How to Create a Histogram with Plotly

Learn how to implement histograms in Python using the Plotly data visualization library.

Jan 12, 2023 · 12 min read

Histograms are popular graphical displays of data points organized into specified ranges. We typically see them in statistics, used to display the amount of a specific type of variable that appears within a certain range. For example, your old math teacher may have used a histogram to visualize the number of marks obtained for all the people in your class.

Figure 1: An example Histogram displaying the distribution of marks for a class.

[Source: Example Histogram with Matplotlib]

Their distinctive bars of varying heights resemble the aesthetics of bar charts, except histograms are used to visualize quantitative data instead of categorical data – which is the case for bar charts.

Generally, numerical data visualized in histograms are continuous, meaning they have infinite values. Attempting to plot the values of continuous variables is often impractical. Histograms mitigate this issue by grouping several data points into logical ranges (known as bins) and allowing them to be visualized.

In this tutorial, we will cover how to implement histograms in Python using the Plotly data visualization library. We will also touch on different ways to customize your Plotly histogram and why data visualization is important in the first place.

Check out this DataLab workbook to follow along with the code in this tutorial.

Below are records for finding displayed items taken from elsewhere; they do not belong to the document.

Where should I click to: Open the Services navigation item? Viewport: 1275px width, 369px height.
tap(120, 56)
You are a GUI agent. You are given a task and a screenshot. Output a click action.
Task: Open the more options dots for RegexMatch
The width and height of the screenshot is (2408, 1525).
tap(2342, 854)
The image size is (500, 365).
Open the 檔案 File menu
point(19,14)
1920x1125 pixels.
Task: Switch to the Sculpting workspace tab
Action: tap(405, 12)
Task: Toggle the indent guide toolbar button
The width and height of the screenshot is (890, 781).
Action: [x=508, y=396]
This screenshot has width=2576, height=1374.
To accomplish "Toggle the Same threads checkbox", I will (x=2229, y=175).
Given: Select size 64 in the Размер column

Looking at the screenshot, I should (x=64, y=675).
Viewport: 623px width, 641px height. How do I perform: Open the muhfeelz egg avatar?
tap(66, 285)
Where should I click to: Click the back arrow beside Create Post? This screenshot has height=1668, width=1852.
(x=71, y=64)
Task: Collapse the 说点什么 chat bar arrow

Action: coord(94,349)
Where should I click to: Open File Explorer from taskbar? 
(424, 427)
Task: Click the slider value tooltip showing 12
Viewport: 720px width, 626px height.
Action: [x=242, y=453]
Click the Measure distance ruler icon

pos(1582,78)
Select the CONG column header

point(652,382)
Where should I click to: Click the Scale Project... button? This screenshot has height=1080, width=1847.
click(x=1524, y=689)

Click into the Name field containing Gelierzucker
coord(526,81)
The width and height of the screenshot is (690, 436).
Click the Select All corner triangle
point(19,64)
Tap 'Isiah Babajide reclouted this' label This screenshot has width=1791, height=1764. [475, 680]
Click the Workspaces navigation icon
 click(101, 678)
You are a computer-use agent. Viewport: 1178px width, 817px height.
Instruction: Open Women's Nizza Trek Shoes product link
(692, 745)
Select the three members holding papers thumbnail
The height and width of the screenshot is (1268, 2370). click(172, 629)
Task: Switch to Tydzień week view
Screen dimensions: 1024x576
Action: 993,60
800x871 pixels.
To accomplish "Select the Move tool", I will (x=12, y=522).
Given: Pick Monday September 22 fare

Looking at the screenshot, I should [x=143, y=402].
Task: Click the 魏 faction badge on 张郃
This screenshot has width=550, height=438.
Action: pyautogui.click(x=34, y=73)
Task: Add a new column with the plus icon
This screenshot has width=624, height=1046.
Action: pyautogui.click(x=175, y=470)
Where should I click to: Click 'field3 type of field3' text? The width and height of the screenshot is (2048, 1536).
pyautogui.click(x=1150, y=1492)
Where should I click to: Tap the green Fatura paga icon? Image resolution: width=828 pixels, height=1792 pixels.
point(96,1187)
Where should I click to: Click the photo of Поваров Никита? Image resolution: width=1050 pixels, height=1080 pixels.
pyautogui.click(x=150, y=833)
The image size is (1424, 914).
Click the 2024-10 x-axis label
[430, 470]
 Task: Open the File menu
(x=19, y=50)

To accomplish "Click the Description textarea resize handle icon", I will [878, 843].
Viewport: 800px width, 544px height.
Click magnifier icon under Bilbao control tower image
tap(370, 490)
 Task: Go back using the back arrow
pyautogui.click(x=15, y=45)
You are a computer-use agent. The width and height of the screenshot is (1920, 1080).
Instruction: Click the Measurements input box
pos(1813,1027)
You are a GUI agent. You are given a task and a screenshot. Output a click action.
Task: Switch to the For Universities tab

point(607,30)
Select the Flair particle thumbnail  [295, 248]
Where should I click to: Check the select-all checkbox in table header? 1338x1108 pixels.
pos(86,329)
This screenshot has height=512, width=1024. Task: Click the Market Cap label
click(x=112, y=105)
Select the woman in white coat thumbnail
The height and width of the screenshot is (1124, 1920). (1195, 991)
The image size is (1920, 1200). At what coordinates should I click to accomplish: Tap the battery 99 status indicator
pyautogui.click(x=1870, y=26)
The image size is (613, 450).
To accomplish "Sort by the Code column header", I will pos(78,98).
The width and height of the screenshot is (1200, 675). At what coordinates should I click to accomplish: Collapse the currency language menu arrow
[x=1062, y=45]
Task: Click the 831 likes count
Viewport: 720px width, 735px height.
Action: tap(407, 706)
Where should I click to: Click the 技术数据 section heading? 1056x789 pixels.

The Importance of Data Visualization in Data Analysis

No business can claim it will not benefit from understanding its data better. The role of data analysis is to help businesses optimize their performance and improve their bottom line; this science spans its wings to all fields where data exists since insight is generally regarded as leverage.

Data visualizations are the graphical representations analysts use to represent information and data. Its purpose is to summarize data to be presented in an easily understandable format, highlighting vital lessons from the data to its readers.

In other words, businesses use data visualizations to aid in rapidly identifying data trends which would otherwise be difficult without visual assistance. Graphical representations make it easy to communicate information in a manner that is universal, fast, and effective.

An Introduction to Plotly

Plotly is an interactive, open-source data visualization library for Python and R written in JavaScript. For this article, we will focus on Plotly Python, occasionally referred to as “plotly.py,” to distinguish it from its JavaScript counterpart.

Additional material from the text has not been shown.